Wrongful Internment Iraqi Students

This has very serious implications for human rights abuses in this country. Curtis begins his piece with the story of 33 Iraqi Ph.D. students, who were interned as potential terrorists and spies in 1991 during the War with Iraq. The students were all listed in a letter the Iraqi embassy had sent to the Bank of England, requesting that their student grants should not be frozen. The letter had been signed by the Iraqi deputy military attaché. MI5 considered this clear evidence that they were spies, and so they were interned at Rollestone Camp in Salisbury Plain. IN fact the military attaché was also the official in charge of administering the grants.

The students were later released after MI5 was challenged to produce the evidence showing that they were spies. They hadn’t any.

In the meantime, the students had been detained without either they or their lawyers knowing the reasons for it.

Threat from Secret Courts and the New Anti-Terrorism Act

The Human Rights Blog, in their post about the new anti-terror legislation, has raised its concerns that these measures are a further attack on British freedom, and that the potential for terrible miscarriages of justice is great.

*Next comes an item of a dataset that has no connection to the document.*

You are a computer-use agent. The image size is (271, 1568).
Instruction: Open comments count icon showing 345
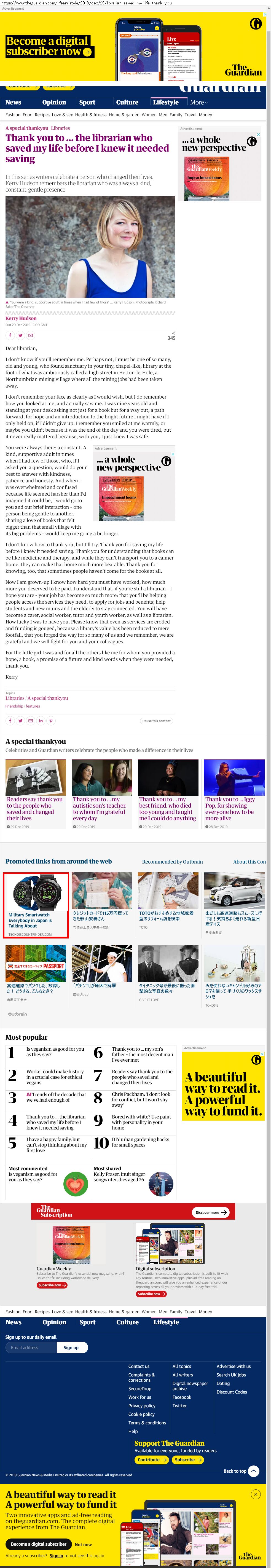(x=172, y=336)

The Angry Yorkshireman over at Another Angry Voice, Tom Pride, Johnny Void, and Mike over at Vox Political, have also raised their concerns about the secret courts planned by the Tories and Lib Dems. These courts will examine the cases of suspected terrorists in closed session, so that the accused and their lawyers may not know what they evidence against them is.

The danger that British citizens will be either exiled or interned as terrorists without an open trial, on the flimsiest evidence, is thus very real. So real it cannot be ignored.

The Tories, Lib Dems and the supporters of this bill across the House have shown that they fear British freedom as much as they fear the terrorists. They are knee-jerk authoritarians, and this bill should be stopped immediately.